Work item
Copy out the entries word for word, beginning at the line that contains "Identify the location" and ending after the line that contains "title-bar: Show Element is". Leave the pictures out of your copy.
Provided information START
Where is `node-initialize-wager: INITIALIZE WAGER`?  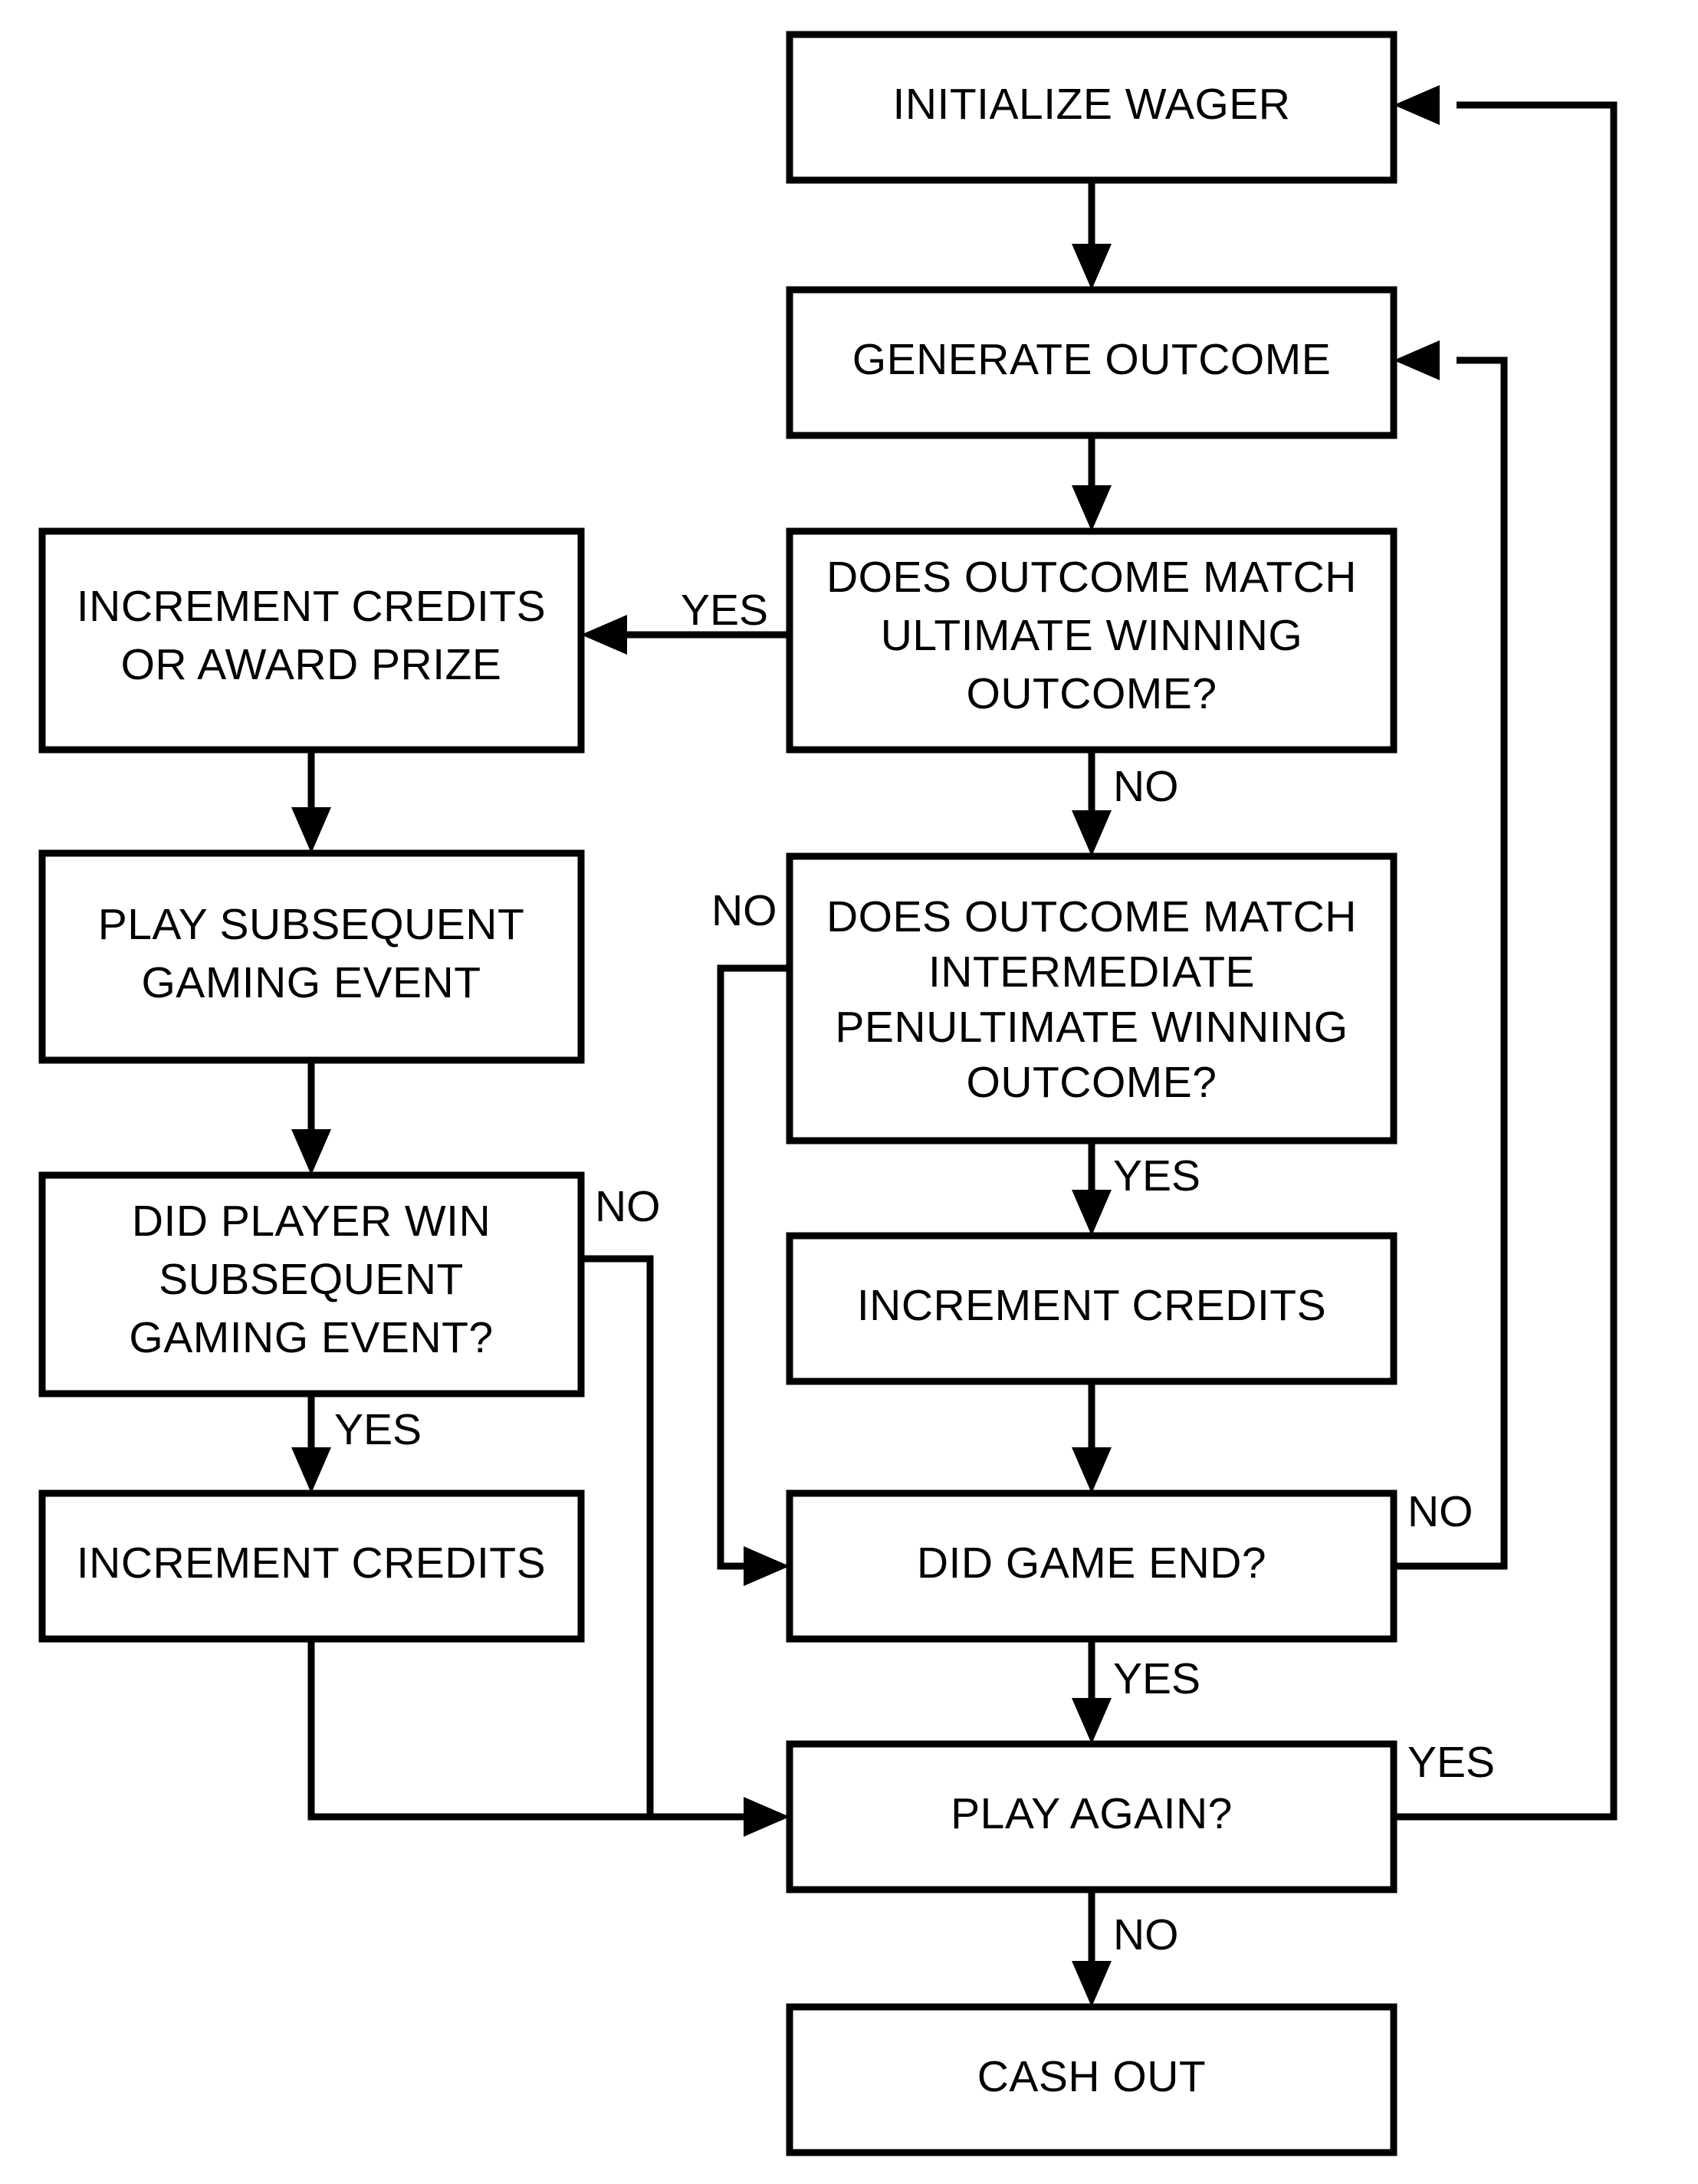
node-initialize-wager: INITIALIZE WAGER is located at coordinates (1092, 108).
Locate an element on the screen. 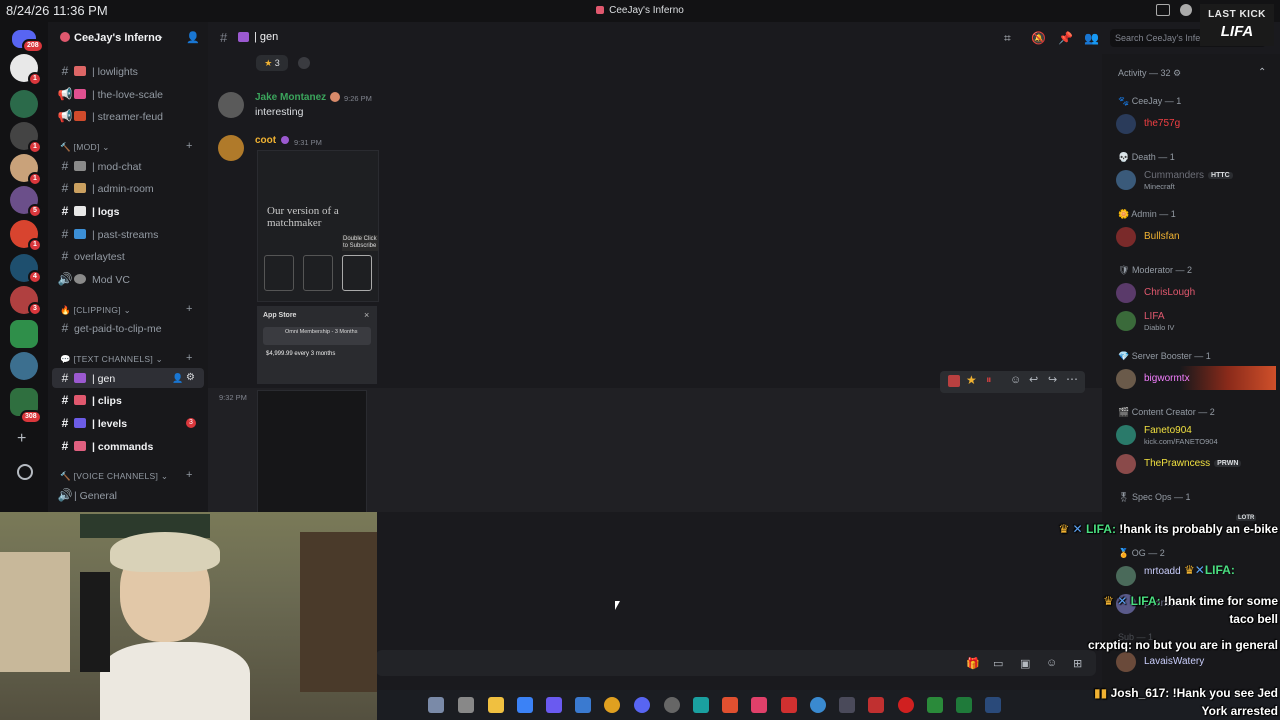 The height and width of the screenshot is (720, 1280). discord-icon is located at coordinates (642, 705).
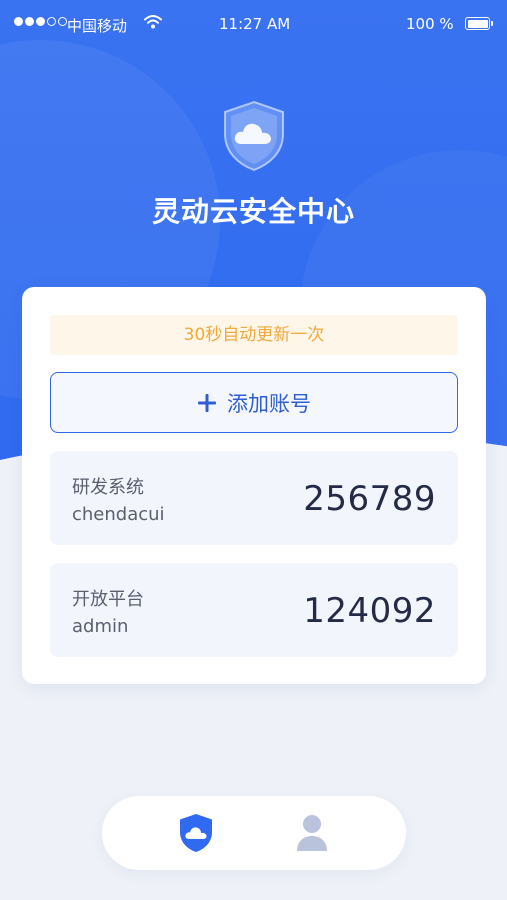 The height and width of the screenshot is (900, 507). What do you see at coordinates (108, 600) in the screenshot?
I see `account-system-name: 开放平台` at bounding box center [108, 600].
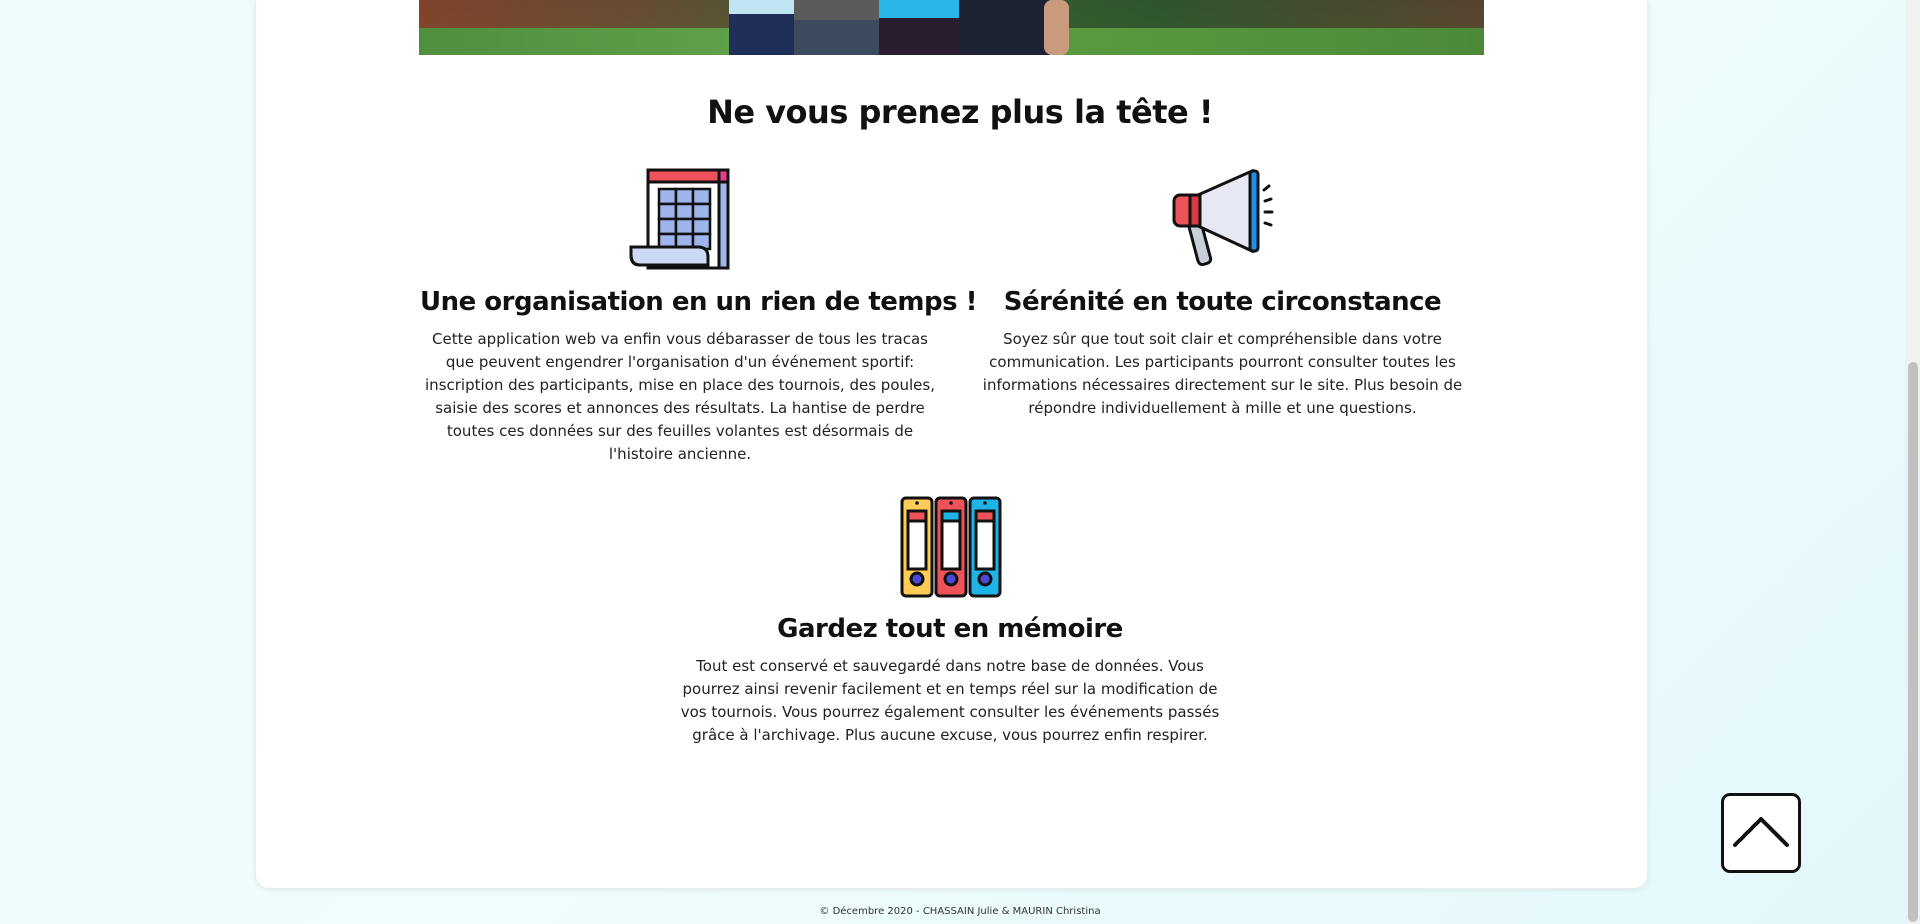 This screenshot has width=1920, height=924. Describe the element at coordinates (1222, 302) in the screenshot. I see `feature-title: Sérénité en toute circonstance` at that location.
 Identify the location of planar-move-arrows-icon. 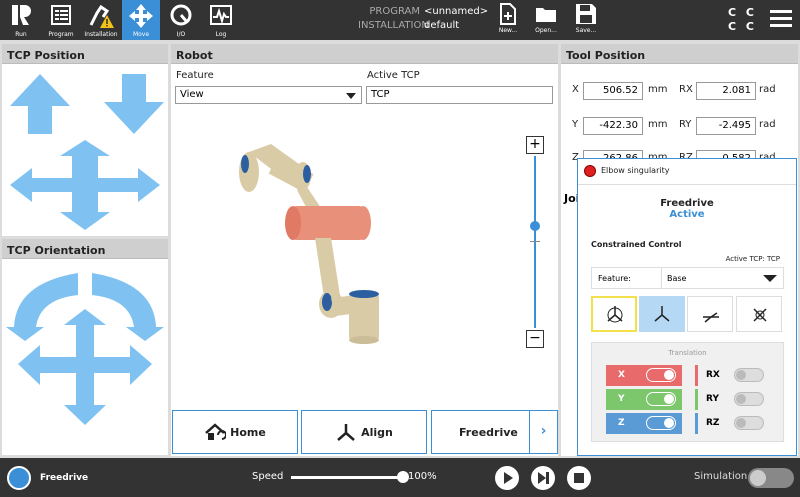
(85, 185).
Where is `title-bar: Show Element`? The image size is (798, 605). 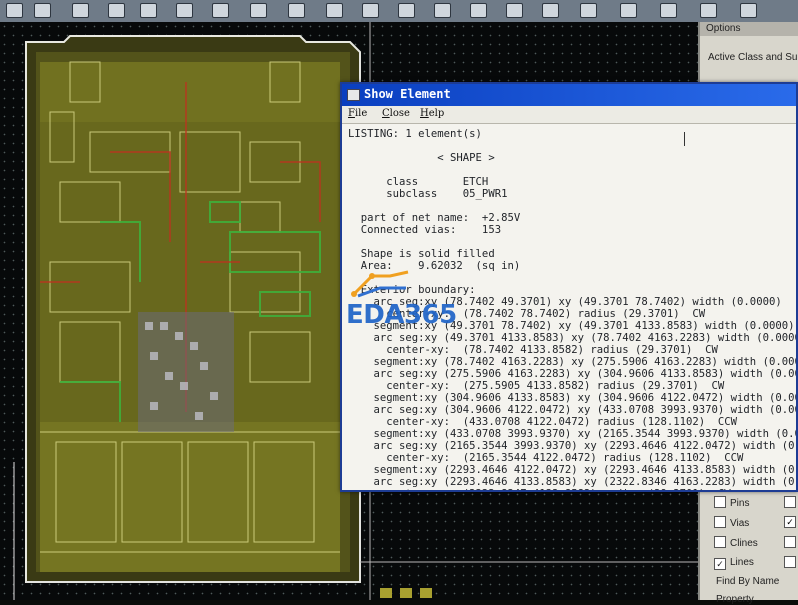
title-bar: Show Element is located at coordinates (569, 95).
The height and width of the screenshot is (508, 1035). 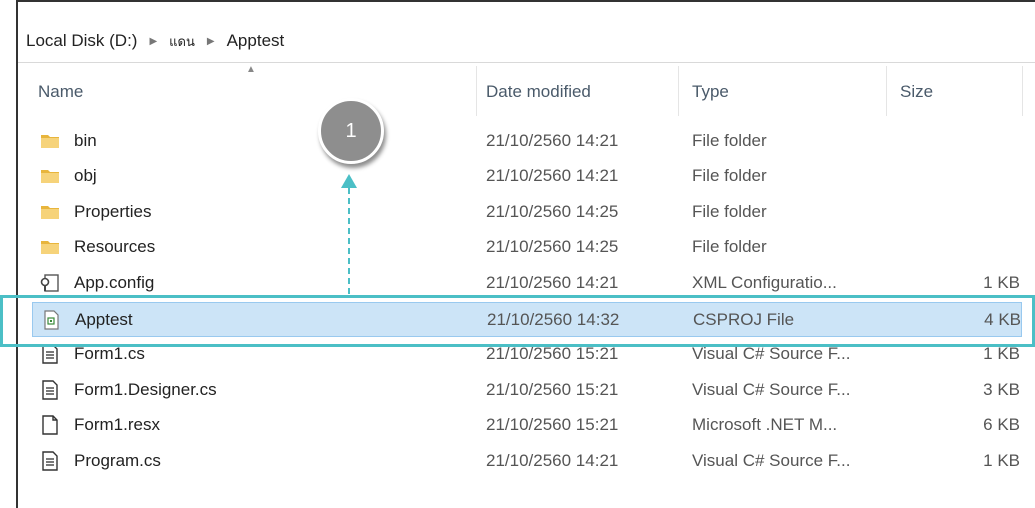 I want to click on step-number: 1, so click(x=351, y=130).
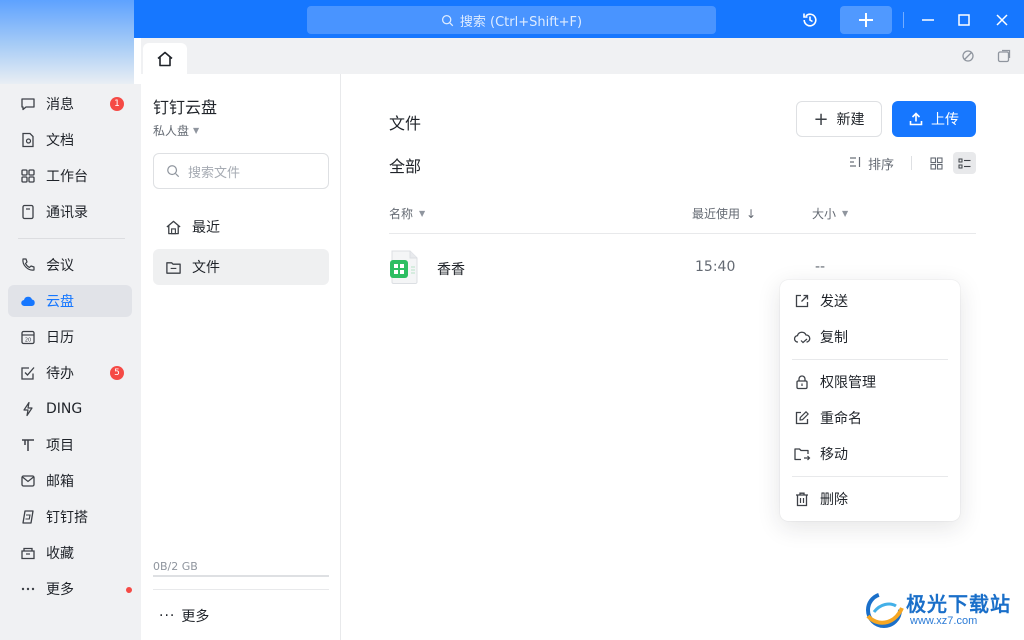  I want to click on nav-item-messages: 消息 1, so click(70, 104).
Provided information END
Answer
 Identify the location of planar-move-arrows-icon. 
(85, 185).
Where is `title-bar: Show Element`? The image size is (798, 605). 
title-bar: Show Element is located at coordinates (569, 95).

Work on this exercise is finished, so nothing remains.